AI models at risk of "model collapse" from self-generated data
AI models trained on data generated by artificial intelligence can fail. Scientists emphasize that the quality of the information provided to the models is crucial for their functionality.
25 July 2024 12:51
In an article published in the prestigious scientific journal "Nature," scientists argue that artificial intelligence (AI) models can experience so-called "model collapse" when trained on data generated by other AI models. They highlight the necessity of using reliable, accurate data during the AI model training process to ensure their proper functioning.
The foundation of their argument is the concept of "model collapse," which refers to a situation where AI models are trained on datasets generated by other AI models. Scientists claim that such a process can lead to "contamination" of the results, meaning that the original content of the data is replaced with unrelated nonsense. Consequently, after several generations, AI models can begin generating content that makes no sense.

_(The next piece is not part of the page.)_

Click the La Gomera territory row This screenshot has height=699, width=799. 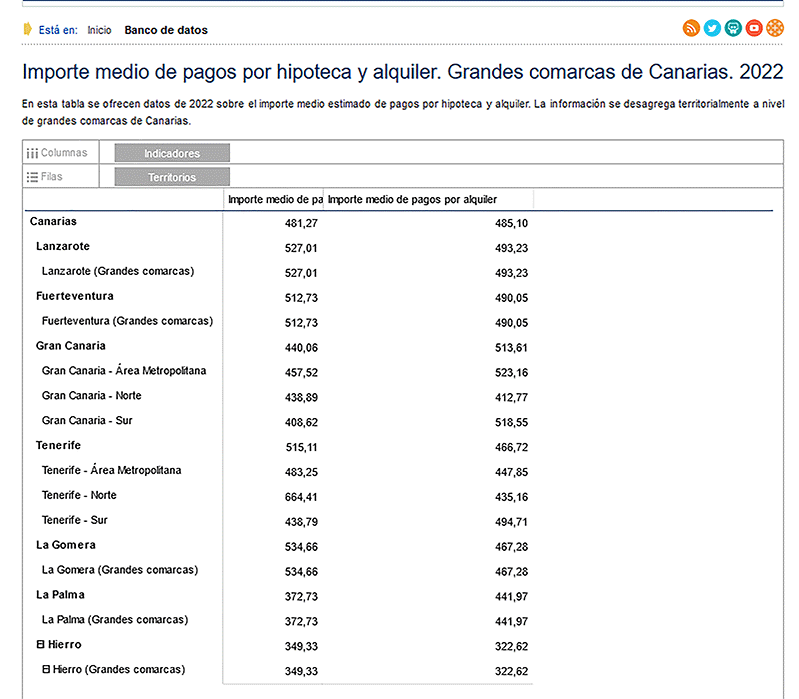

Scientists point to tools of generative artificial intelligence, such as large language models (LLMs), which have gained popularity and were mainly trained using human data. However, as researchers demonstrate, as these AI models proliferate on the internet, there is a risk that computer-generated content might be used to train other AI models and even itself. This process is known as a recursive loop.
Ilia Shumailov from Oxford University in the United Kingdom and his team illustrated, using mathematical models, how AI models can experience "collapse." They showed that AI might skip certain results (e.g., less common text fragments) in the training data, leading to training occurring on only part of the data set.
Collapsing AI models
Researchers also analyzed how AI models respond to a training dataset primarily created by artificial intelligence. They found that feeding the model data generated by AI degrades subsequent generations of models in terms of learning ability, ultimately leading to "model collapse."
All language models tested by the recursively trained scientists showed a tendency to repeat phrases. For example, the scientists conducted a test using a text about medieval architecture as a training text. By the ninth generation, artificial intelligence was generating content about hares instead of architecture.
The study authors emphasize that "model collapse" is inevitable if AI training uses datasets generated by previous generations of models. They claim that effective artificial intelligence training on its own results is possible but requires careful filtering of the generated data. Additionally, scientists note that technology companies that decide to use only human-generated content for AI training may gain a competitive advantage.